Each record that follows is to be reproduced verbatim.

++++++++++++++++++++

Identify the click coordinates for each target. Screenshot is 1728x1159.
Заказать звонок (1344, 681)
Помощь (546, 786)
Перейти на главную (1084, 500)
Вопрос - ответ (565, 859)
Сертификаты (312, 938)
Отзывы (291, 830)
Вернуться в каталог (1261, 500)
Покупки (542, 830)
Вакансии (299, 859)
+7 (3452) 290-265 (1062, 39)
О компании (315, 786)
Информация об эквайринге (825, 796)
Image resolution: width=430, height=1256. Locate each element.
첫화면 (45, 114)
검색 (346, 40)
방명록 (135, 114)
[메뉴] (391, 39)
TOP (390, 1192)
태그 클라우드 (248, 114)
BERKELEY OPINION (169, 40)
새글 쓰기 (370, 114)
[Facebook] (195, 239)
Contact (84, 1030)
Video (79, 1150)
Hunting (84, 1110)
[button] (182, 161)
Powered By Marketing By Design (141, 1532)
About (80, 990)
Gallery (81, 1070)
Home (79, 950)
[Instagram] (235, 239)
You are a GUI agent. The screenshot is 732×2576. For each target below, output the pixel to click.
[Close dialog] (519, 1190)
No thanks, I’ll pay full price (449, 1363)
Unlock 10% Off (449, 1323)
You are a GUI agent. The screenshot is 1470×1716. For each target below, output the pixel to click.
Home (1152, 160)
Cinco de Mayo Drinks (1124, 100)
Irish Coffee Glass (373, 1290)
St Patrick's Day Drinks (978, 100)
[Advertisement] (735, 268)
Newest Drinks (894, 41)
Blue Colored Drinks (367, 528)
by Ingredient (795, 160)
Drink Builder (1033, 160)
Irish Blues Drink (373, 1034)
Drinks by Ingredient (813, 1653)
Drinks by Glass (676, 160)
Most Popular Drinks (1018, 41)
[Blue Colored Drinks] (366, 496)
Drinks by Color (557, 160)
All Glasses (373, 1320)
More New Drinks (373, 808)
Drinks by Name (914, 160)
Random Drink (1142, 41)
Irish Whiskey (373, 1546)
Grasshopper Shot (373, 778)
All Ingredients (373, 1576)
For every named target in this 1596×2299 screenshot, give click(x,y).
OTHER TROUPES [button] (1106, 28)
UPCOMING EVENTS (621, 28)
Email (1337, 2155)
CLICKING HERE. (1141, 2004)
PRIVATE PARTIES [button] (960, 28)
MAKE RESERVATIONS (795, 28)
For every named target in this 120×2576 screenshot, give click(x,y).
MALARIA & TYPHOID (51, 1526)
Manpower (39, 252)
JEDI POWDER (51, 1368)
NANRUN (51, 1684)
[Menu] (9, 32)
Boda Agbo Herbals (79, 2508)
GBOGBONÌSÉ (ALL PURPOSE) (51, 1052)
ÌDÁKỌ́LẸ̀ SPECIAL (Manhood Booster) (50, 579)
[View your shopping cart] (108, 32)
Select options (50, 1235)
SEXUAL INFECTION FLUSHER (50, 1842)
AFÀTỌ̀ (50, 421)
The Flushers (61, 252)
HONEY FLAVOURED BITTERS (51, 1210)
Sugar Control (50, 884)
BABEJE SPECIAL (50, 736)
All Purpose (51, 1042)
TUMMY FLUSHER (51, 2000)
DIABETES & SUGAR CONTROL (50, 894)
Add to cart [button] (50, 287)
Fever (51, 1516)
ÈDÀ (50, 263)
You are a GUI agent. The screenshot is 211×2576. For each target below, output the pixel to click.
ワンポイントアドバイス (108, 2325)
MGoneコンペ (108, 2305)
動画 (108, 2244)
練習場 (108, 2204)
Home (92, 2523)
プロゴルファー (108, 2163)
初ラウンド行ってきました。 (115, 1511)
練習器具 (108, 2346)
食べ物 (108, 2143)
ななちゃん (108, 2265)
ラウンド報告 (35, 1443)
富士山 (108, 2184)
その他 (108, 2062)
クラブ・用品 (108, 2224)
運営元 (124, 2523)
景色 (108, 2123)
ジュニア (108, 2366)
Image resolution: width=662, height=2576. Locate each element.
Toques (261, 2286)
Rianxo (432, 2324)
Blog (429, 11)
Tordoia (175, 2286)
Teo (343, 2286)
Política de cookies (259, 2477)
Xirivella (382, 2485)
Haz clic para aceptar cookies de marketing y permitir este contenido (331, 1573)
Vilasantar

++++++++++++++++++++

EXERCISE SOLUTION >>
Identify the click coordinates for each target. Screenshot is 1728x1159.
Заказать звонок (1344, 681)
Помощь (546, 786)
Перейти на главную (1084, 500)
Вопрос - ответ (565, 859)
Сертификаты (312, 938)
Отзывы (291, 830)
Вернуться в каталог (1261, 500)
Покупки (542, 830)
Вакансии (299, 859)
+7 (3452) 290-265 (1062, 39)
О компании (315, 786)
Информация об эквайринге (825, 796)
Image resolution: width=430, height=1256. Locate each element.
첫화면 (45, 114)
검색 (346, 40)
방명록 (135, 114)
[메뉴] (391, 39)
TOP (390, 1192)
태그 클라우드 (248, 114)
BERKELEY OPINION (169, 40)
새글 쓰기 (370, 114)
[Facebook] (195, 239)
Contact (84, 1030)
Video (79, 1150)
Hunting (84, 1110)
[button] (182, 161)
Powered By Marketing By Design (141, 1532)
About (80, 990)
Gallery (81, 1070)
Home (79, 950)
[Instagram] (235, 239)
You are a GUI agent. The screenshot is 732×2576. For each target below, output the pixel to click.
[Close dialog] (519, 1190)
No thanks, I’ll pay full price (449, 1363)
Unlock 10% Off (449, 1323)
You are a GUI agent. The screenshot is 1470×1716. For each target below, output the pixel to click.
Home (1152, 160)
Cinco de Mayo Drinks (1124, 100)
Irish Coffee Glass (373, 1290)
St Patrick's Day Drinks (978, 100)
[Advertisement] (735, 268)
Newest Drinks (894, 41)
Blue Colored Drinks (367, 528)
by Ingredient (795, 160)
Drink Builder (1033, 160)
Irish Blues Drink (373, 1034)
Drinks by Ingredient (813, 1653)
Drinks by Glass (676, 160)
Most Popular Drinks (1018, 41)
[Blue Colored Drinks] (366, 496)
Drinks by Color (557, 160)
All Glasses (373, 1320)
More New Drinks (373, 808)
Drinks by Name (914, 160)
Random Drink (1142, 41)
Irish Whiskey (373, 1546)
Grasshopper Shot (373, 778)
All Ingredients (373, 1576)
For every named target in this 1596×2299 screenshot, give click(x,y).
OTHER TROUPES [button] (1106, 28)
UPCOMING EVENTS (621, 28)
Email (1337, 2155)
CLICKING HERE. (1141, 2004)
PRIVATE PARTIES [button] (960, 28)
MAKE RESERVATIONS (795, 28)
For every named target in this 120×2576 screenshot, give click(x,y).
MALARIA & TYPHOID (51, 1526)
Manpower (39, 252)
JEDI POWDER (51, 1368)
NANRUN (51, 1684)
[Menu] (9, 32)
Boda Agbo Herbals (79, 2508)
GBOGBONÌSÉ (ALL PURPOSE) (51, 1052)
ÌDÁKỌ́LẸ̀ SPECIAL (Manhood Booster) (50, 579)
[View your shopping cart] (108, 32)
Select options (50, 1235)
SEXUAL INFECTION FLUSHER (50, 1842)
AFÀTỌ̀ (50, 421)
The Flushers (61, 252)
HONEY FLAVOURED BITTERS (51, 1210)
Sugar Control (50, 884)
BABEJE SPECIAL (50, 736)
All Purpose (51, 1042)
TUMMY FLUSHER (51, 2000)
DIABETES & SUGAR CONTROL (50, 894)
Add to cart [button] (50, 287)
Fever (51, 1516)
ÈDÀ (50, 263)
You are a GUI agent. The screenshot is 211×2576. For each target below, output the pixel to click.
ワンポイントアドバイス (108, 2325)
MGoneコンペ (108, 2305)
動画 (108, 2244)
練習場 (108, 2204)
Home (92, 2523)
プロゴルファー (108, 2163)
初ラウンド行ってきました。 (115, 1511)
練習器具 (108, 2346)
食べ物 (108, 2143)
ななちゃん (108, 2265)
ラウンド報告 (35, 1443)
富士山 (108, 2184)
その他 (108, 2062)
クラブ・用品 (108, 2224)
運営元 (124, 2523)
景色 (108, 2123)
ジュニア (108, 2366)
Image resolution: width=662, height=2576. Locate each element.
Toques (261, 2286)
Rianxo (432, 2324)
Blog (429, 11)
Tordoia (175, 2286)
Teo (343, 2286)
Política de cookies (259, 2477)
Xirivella (382, 2485)
Haz clic para aceptar cookies de marketing y permitir este contenido (331, 1573)
Vilasantar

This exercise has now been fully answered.